Task input: Begin

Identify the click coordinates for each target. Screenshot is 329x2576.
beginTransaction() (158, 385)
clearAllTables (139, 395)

Task input: End
Task input: Begin

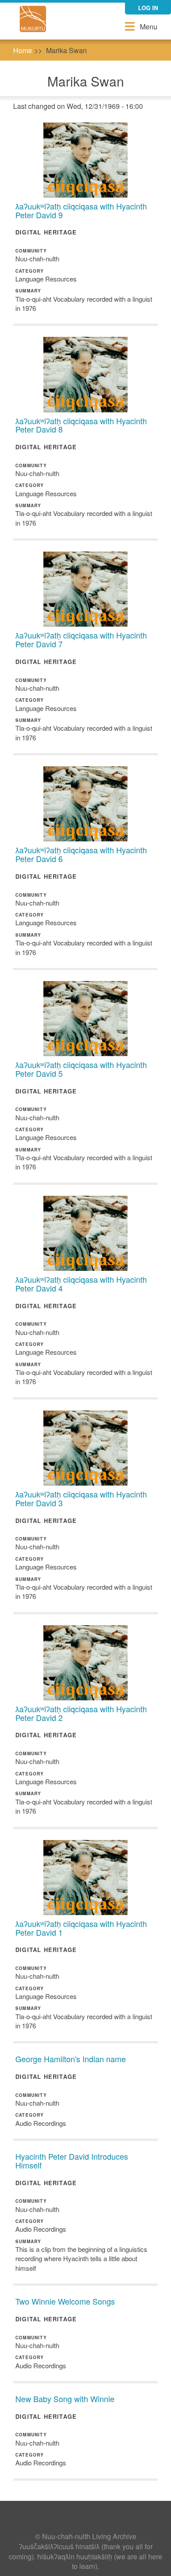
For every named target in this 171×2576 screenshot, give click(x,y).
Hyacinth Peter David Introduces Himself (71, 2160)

Task input: End

Copy each line of the data that contains the word "click", leaving the other lines out.

Identify the click coordinates for each target. Screenshot is 329x2576.
For every named target in this 171×2576 screenshot, give click(x,y).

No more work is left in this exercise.